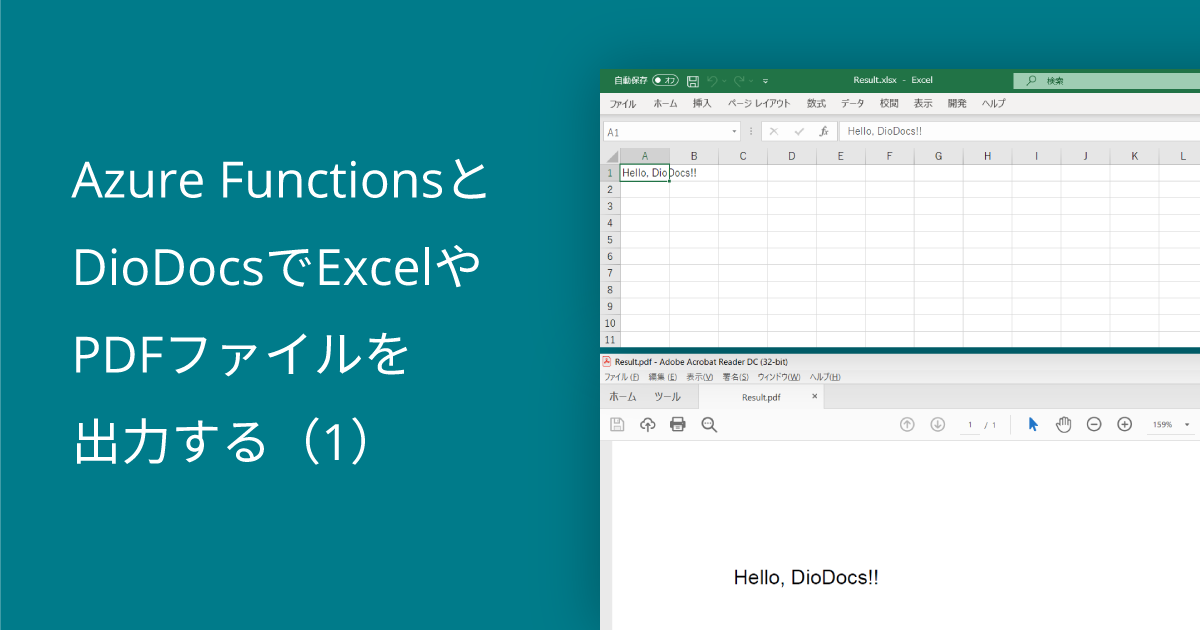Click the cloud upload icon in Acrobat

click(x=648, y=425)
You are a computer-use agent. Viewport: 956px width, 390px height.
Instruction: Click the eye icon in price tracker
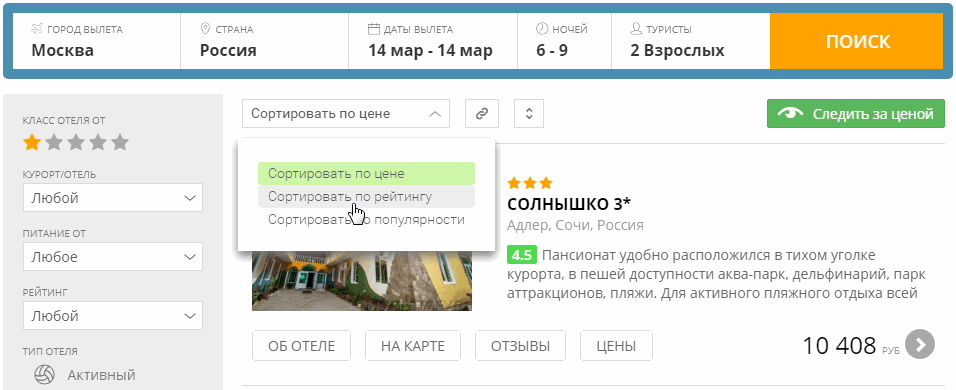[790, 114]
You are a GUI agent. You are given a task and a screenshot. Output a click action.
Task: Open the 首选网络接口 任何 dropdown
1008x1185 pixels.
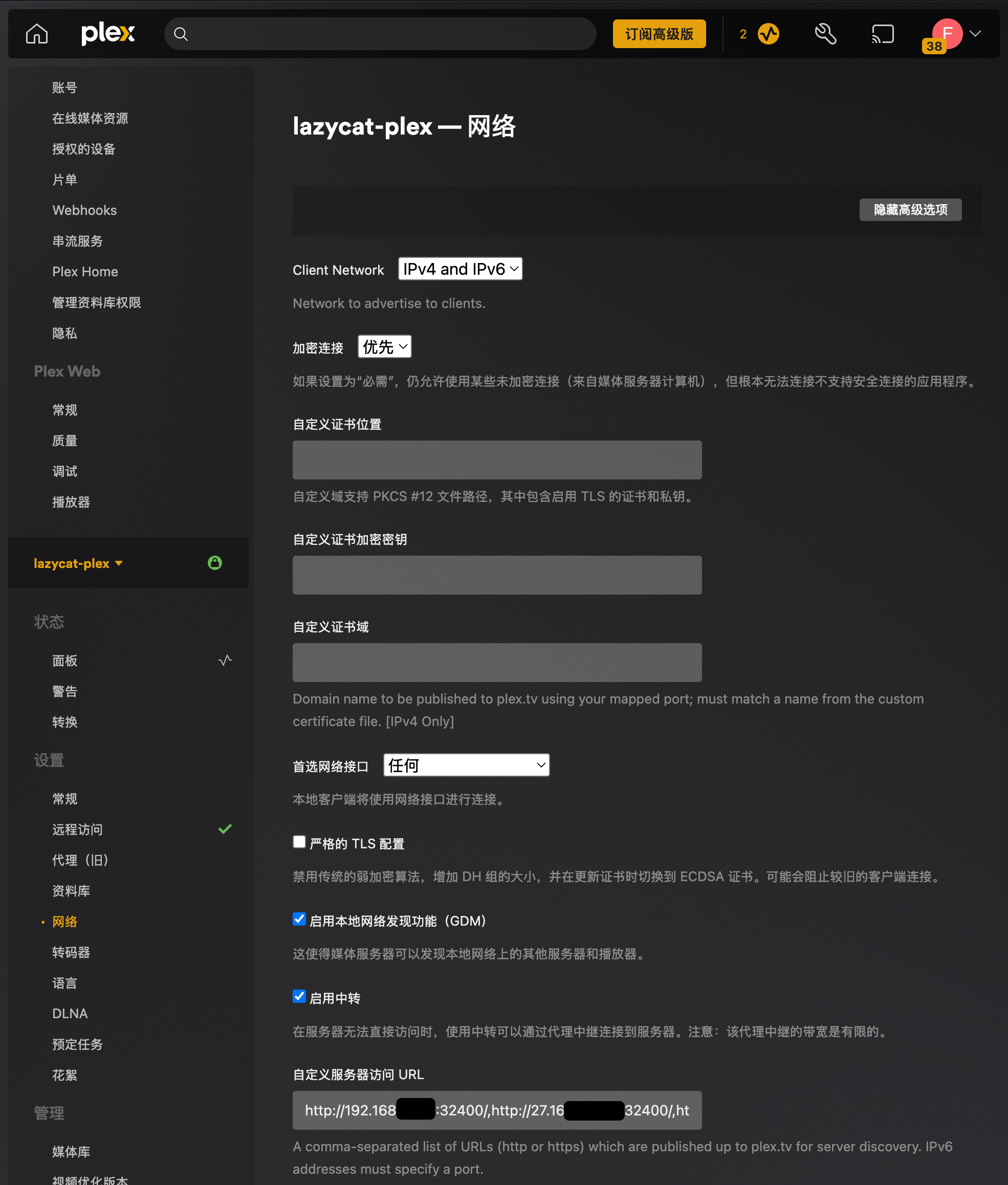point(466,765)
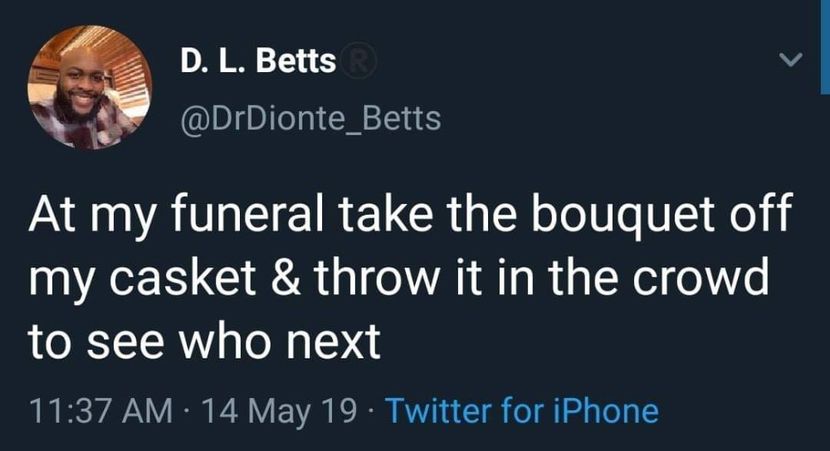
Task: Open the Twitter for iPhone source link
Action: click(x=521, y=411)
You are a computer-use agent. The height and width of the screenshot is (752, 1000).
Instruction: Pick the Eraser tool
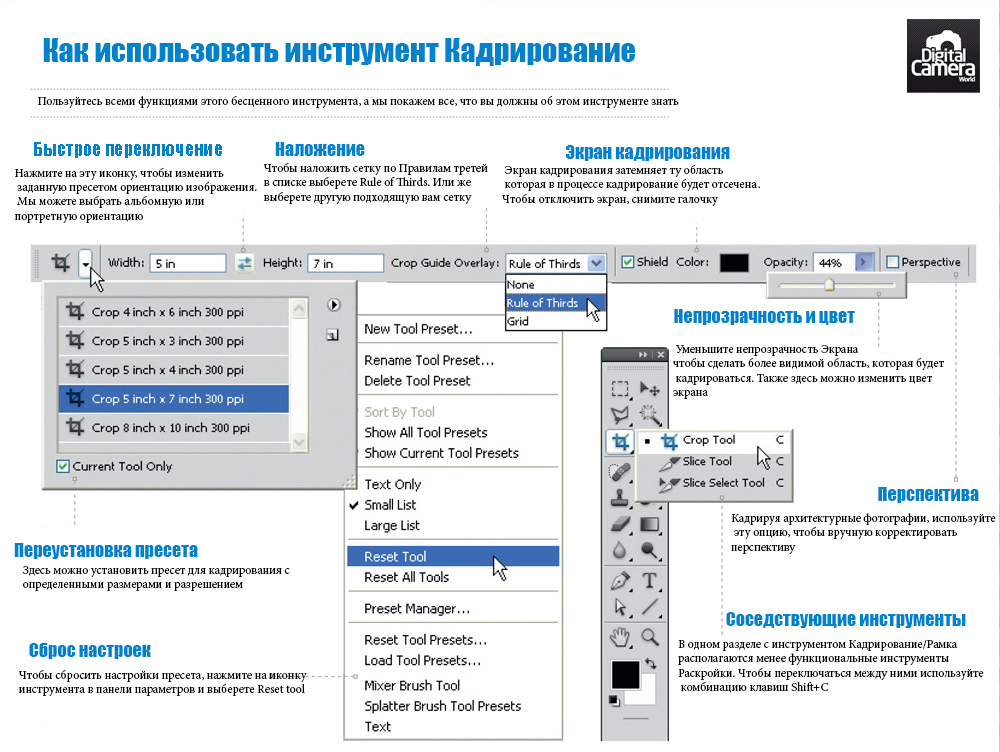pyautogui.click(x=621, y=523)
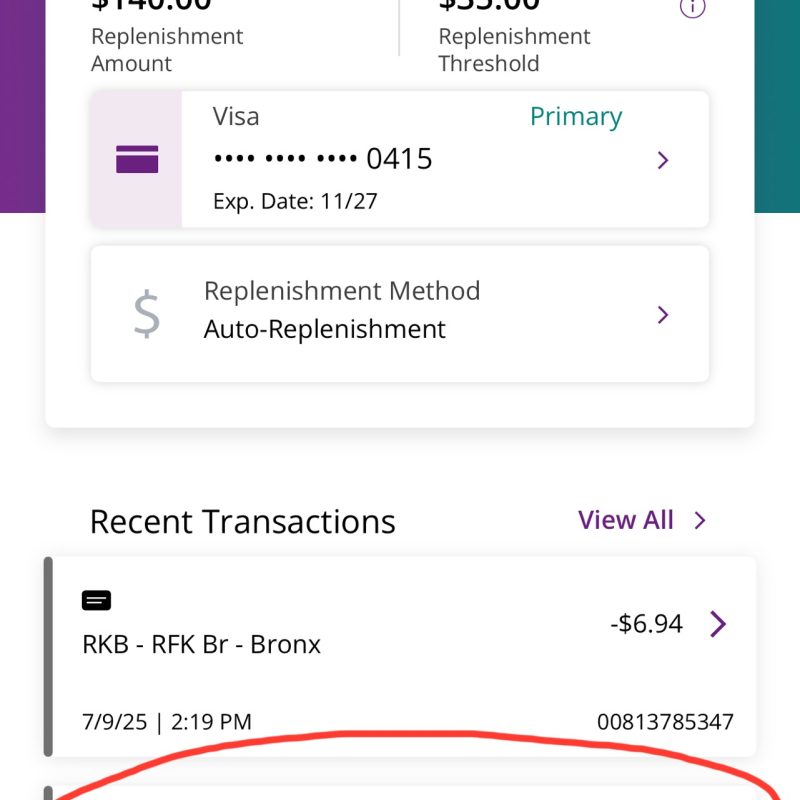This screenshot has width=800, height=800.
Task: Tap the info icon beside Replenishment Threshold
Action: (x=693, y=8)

» **What the task asks**: The copy should hold exactly the lines from the line containing "1008x1185 pixels." through the end of the data, both ends included, and no pictures.

» **Answer space**:
1008x1185 pixels.
point(466,765)
Task: Open the Twitter for iPhone source link
Action: click(x=521, y=411)
You are a computer-use agent. The height and width of the screenshot is (752, 1000).
Instruction: Pick the Eraser tool
pyautogui.click(x=621, y=523)
This screenshot has width=800, height=800.
Task: Tap the info icon beside Replenishment Threshold
Action: (x=693, y=8)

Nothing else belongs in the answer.